About 300 light-years away from us, two giant exoplanets are orbiting a young sun-like star.
The proof is in the picture: Scientists have captured the first direct image of this system.
By observing this system, centered around a star similar to ours that’s known as TYC 8998-760-1, astronomers can better understand how the planets in our solar system formed and evolved around the sun.
The difference is that this young sun is in a much earlier stage of its evolution, researchers said.
The star itself is only 17 million years old, which is young, astronomically speaking. It can be spotted in the Musca constellation in the southern sky. The researchers refer to it as a very young version of our sun, which is 4.6 billion years old.
“Even though astronomers have indirectly detected thousands of planets in our galaxy, only a tiny fraction of these exoplanets have been directly imaged,” said Matthew Kenworthy, study coauhor and associate professor at Leiden University, in a statement.
“Direct observations are important in the search for environments that can support life.”
Astronomers used theE in Chile. The research and image were published Wednesday in The Astrophysical Journal Letters.
The telescope’s SPHERE instrument, or Spectro-Polarimetric High-contrast Exoplanet Research, can image exoplanets, or planets outside of our solar system, in optical and near-infrared light.

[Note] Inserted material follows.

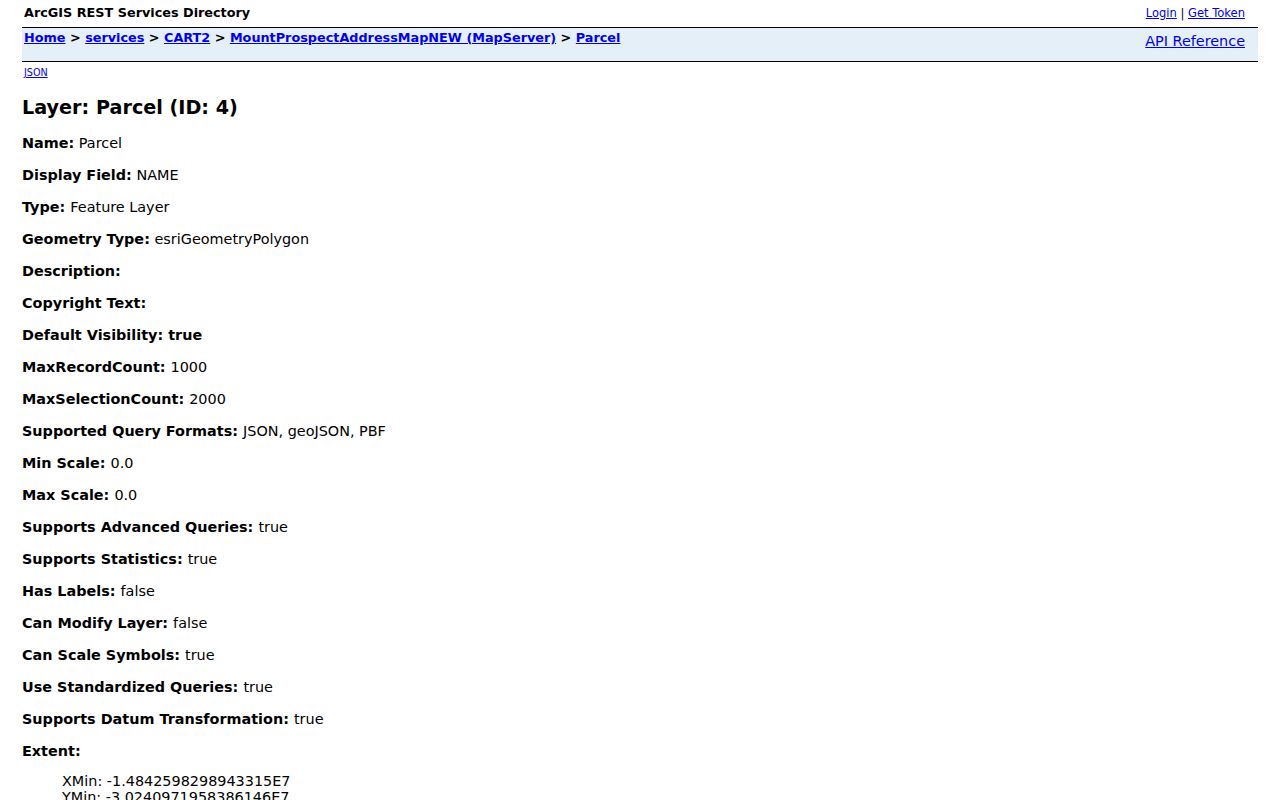This screenshot has height=800, width=1280.
Task: Click the Layer: Parcel (ID: 4) heading
Action: click(130, 107)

In May, astronomers shared an image of a planetary system being born that was captured by this instrument.
These direct images of exoplanets allow scientists a detailed look inside planetary systems outside of our own.
A similar environment
The two gas giant exoplanets were first found orbiting the young, sun-like star earlier this year. Both of them are much farther away from their host star than the gas giants Jupiter and Saturn are from our sun.
Future observations will provide more information about the system, including where the planets formed and if they migrated after forming, as well as understanding how the two planets interact with each other.
They are respectively 160 and 320 times the distance of the Earth to the sun, while Jupiter and Saturn are about five and 10 times the Earth-sun distance.
These two exoplanets are also much heavier. The inner planet has 14 times the mass of Jupiter, and the outer planet has six times the mass of Jupiter. For a sense of scale, Jupiter is the largest planet in our solar system.
Multiple images were captured at different times to show the planets and isolate them from stars in the background. The SPHERE is able to block bright starlight, which allows for imaging of planets, which are much fainter. Young planets emit a brighter glow than older planets, like those in our solar system, in infrared light.
“The possibility that future instruments, such as those available on the ELT (Extremely Large Telescope), will be able to detect even lower-mass planets around this star marks an important milestone in understanding multi-planet systems, with potential implications for the history of our own Solar System,” said Alexander Bohn, lead study author and postdoctoral student at Leiden University in the Netherlands, in a statement.
The discovery was part of a larger survey for exoplanets around sun-like stars. Bohn said that the complete survey has 70 similar targets, and they’ve just completed about 20% of their observations.
“Perhaps there will be even more planetary systems that we might find around stars that are very similar to our Sun, just much younger,” Bohn said.